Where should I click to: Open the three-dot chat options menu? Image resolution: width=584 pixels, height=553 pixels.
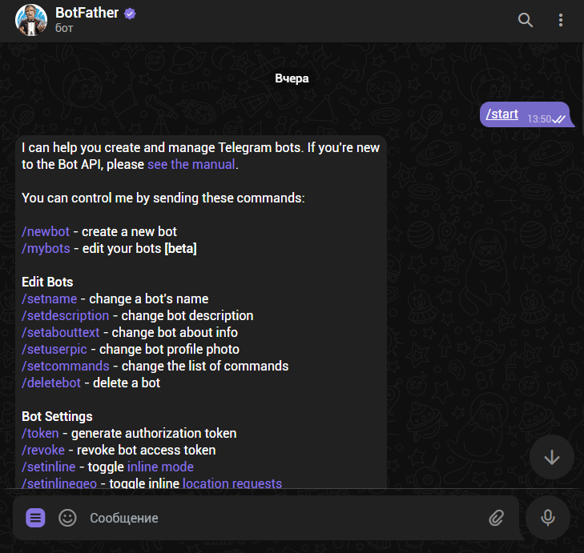pyautogui.click(x=559, y=20)
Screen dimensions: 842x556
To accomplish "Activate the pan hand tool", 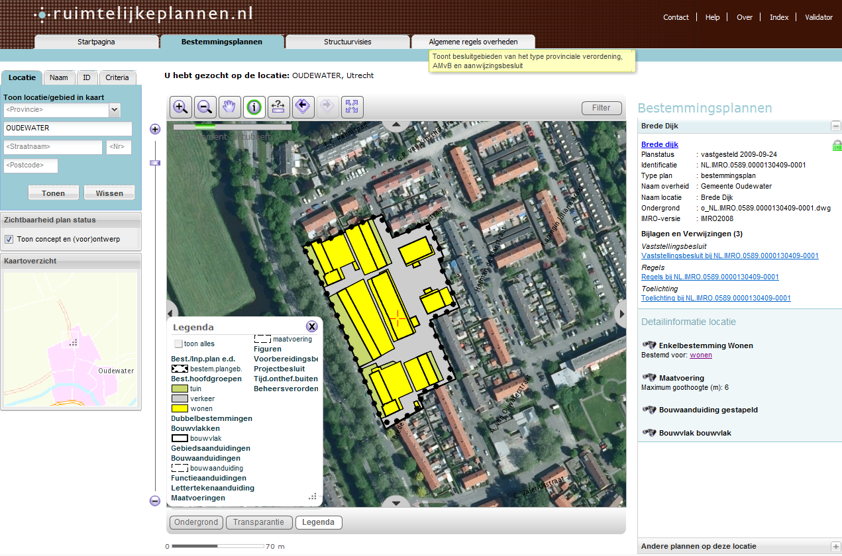I will click(x=229, y=107).
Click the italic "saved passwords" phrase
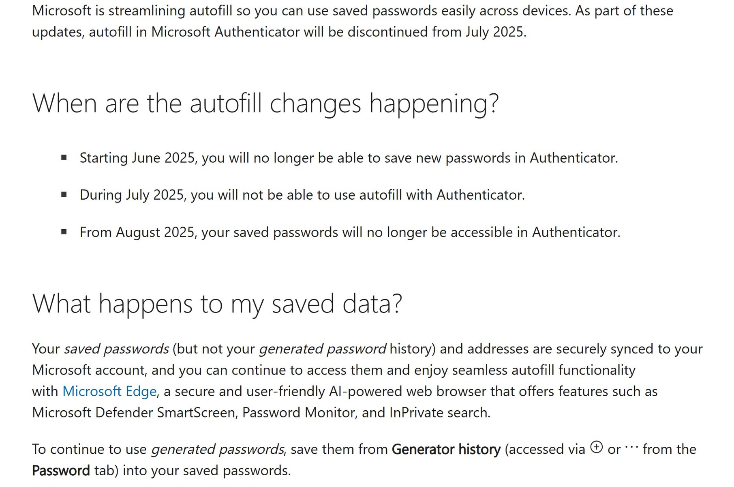734x487 pixels. point(116,349)
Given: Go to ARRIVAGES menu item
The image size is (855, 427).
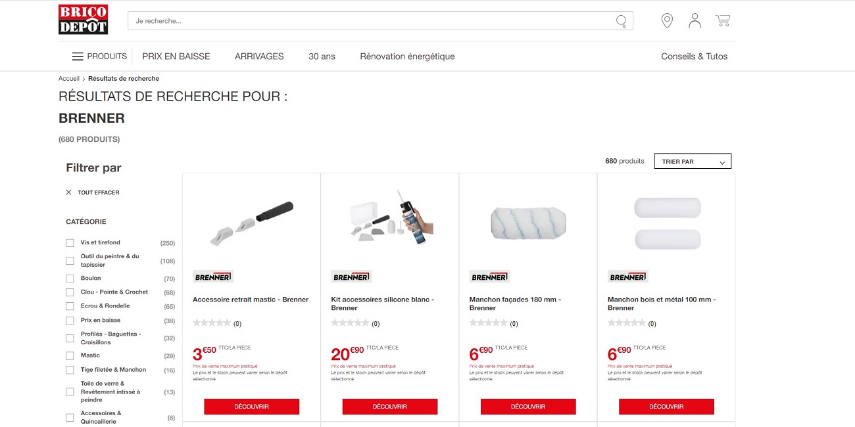Looking at the screenshot, I should 259,56.
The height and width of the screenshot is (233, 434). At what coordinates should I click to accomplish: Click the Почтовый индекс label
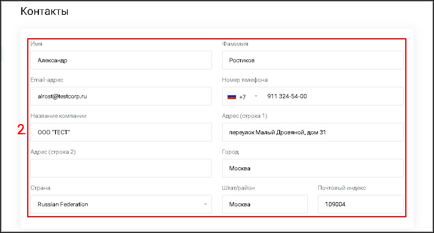(342, 188)
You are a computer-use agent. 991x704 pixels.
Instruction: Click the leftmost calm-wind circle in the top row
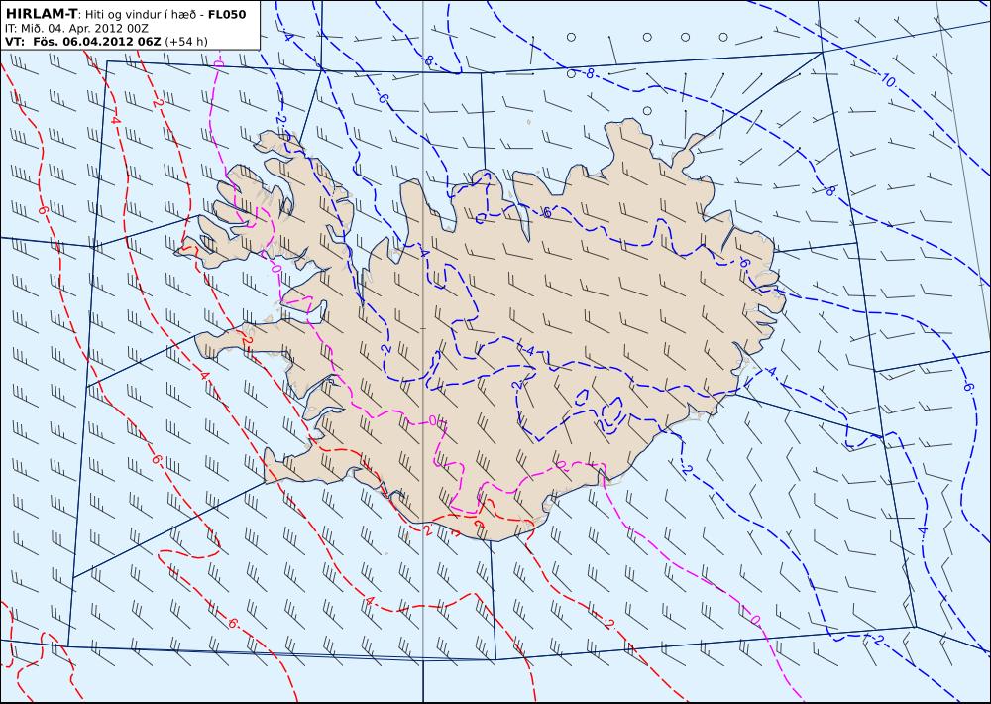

=======

### REQUIREMENT
Copy the items word for word, beginning at the line that contains "You are a computer-use agent. 991x704 pixels." and continuing through the end of the items. Leave the pictures out of your copy.

### TASK RESPONSE
You are a computer-use agent. 991x704 pixels.
Instruction: Click the leftmost calm-wind circle in the top row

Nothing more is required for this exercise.